On scrutiny of records, it transpired that the appellant, Arya Logistics, was availing benefit of Notification No. 1/ 2006 –ST and paid the Service tax after availing abatement of 70% under the category of Transport of goods in container by rail. However, at the same time appellant has also availed the Cenvat credit on input services, which was in contravention to the provisions of the Notification.
The appellant was issued show cause notice proposing service tax demand of Rs. 1,79,30,482/- under proviso to Section 73(1) of the Finance Act, 1994 read with Section 68 & 75 of the Finance Act, 1994. It was also proposed for imposition of penalties.
The Commissioner, on adjudication, confirmed the demand of Service tax of Rs. 1,68,83,309/- for the period 2008-09 to 2010-2011 under the category of “Transport of Goods by Rail” and Service tax amounting to Rs. 6,785/- on commission amount along with interest and penalties. Aggrieved by the said order, the appellant is in appeal before the Tribunal.

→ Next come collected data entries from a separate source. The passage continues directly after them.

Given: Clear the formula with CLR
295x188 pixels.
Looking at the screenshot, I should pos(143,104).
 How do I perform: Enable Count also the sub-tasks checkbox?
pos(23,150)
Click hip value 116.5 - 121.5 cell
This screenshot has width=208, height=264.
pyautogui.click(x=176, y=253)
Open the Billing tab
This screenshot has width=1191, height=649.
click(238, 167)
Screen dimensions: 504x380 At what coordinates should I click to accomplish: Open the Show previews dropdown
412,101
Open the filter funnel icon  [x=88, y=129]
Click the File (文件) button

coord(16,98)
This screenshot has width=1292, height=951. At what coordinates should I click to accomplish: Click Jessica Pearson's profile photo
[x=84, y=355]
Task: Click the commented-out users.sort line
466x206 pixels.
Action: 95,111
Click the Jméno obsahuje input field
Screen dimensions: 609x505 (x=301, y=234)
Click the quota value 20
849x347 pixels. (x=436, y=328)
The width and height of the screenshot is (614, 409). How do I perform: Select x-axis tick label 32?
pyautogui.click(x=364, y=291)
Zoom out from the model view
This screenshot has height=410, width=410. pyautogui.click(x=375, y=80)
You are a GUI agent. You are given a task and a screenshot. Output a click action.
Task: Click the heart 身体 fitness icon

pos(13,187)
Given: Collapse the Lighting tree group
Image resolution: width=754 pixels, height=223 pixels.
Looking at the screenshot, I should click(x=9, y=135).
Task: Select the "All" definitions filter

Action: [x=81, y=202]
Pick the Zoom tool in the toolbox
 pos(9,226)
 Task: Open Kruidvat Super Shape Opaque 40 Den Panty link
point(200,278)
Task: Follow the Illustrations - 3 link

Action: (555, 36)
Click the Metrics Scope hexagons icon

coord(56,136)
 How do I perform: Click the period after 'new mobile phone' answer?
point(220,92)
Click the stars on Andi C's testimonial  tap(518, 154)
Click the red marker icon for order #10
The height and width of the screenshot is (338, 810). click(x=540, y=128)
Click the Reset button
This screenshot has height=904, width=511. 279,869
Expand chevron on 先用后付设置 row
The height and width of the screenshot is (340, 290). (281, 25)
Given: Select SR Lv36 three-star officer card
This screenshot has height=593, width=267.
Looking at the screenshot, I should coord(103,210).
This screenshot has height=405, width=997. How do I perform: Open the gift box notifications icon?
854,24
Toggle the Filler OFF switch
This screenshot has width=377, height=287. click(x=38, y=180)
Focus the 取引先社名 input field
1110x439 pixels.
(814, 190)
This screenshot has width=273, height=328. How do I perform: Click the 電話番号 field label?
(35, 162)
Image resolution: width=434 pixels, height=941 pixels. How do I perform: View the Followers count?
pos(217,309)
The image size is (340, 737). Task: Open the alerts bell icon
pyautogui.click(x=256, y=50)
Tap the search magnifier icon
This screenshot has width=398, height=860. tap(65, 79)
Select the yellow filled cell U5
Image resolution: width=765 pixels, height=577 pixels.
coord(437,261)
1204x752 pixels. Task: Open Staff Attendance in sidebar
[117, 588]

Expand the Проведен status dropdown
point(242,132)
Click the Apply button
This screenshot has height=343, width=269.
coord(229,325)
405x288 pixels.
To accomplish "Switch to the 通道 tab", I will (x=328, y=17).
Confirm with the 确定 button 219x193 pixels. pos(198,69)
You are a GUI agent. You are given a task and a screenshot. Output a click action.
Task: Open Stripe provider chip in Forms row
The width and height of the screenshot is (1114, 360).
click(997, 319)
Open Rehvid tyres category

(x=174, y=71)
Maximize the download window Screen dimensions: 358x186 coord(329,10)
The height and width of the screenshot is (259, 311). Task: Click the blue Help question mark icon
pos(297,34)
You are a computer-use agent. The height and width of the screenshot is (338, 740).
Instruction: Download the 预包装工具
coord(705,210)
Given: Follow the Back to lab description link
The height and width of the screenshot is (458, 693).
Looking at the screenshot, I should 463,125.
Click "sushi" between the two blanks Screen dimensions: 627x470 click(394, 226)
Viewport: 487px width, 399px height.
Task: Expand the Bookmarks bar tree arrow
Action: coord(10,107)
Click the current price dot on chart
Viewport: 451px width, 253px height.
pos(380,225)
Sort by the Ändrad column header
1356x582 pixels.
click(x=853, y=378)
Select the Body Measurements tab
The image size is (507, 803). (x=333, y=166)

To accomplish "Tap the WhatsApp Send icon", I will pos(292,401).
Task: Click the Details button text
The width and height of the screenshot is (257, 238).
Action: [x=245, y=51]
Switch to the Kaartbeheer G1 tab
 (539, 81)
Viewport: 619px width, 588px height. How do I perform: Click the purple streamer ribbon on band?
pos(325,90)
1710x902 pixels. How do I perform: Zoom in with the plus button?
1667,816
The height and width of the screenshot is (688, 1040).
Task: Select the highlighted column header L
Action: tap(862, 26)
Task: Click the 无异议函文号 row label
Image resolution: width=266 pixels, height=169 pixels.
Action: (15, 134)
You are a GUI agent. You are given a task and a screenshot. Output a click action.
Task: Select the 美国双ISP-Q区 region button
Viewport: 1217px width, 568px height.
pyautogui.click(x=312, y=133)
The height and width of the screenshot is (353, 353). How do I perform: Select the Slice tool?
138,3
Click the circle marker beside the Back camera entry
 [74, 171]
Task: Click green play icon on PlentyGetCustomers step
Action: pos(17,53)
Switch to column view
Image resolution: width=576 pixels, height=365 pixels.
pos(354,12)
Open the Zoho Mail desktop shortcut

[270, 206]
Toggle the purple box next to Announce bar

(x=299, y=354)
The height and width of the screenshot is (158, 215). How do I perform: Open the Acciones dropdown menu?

Abhishek Doshi, Chartered Accountant, who appeared on behalf of the appellant submitted that they were under impression that they are eligible for abatement also for commission income on rail freight. The whole case has been adjudicated only on account of wrong reporting in ST-3 return. However, such wrong reporting was due to bonafide interpretation and there was no evasion of tax
It was further submitted that the appellant was required to make payment at full rate of service tax on commission income. However, appellant has wrongly paid the service tax on commission income on abated value of 30%. In this regard, it is stated that demand has been proposed and confirmed under the Transportation of goods by Rail Services and not under the Business Auxiliary Services. It is well settled legal principle that demand for a particular service can be raised under that category of service only and no other categories of services.
A Two-Member Bench comprising Ramesh Nair, Judicial Member and CL Mahar, Technical Member observed that “The appellant has maintained proper books of accounts in the normal course of business. It is pertinent to note that the entire case of the department on merit is that since appellant have availed Cenvat Credit, they violated the condition of abatement notification No. 01/2006-ST. As discussed above the facts that availment of Cenvat Credit and payment of Service Tax on the abated value were declared in the ST-3 return.”
“Inasmuch as the entire information was in the knowledge of the Revenue, the longer period of limitation is not available. In view of these facts the show cause notice should have been issued within the normal period of one year as prescribed under Section 73(1), whereas the show cause notice for the period April 2008 to March 2009 was issued on 26.02.2013 i.e. after prescribed limit of one year” the Bench noted.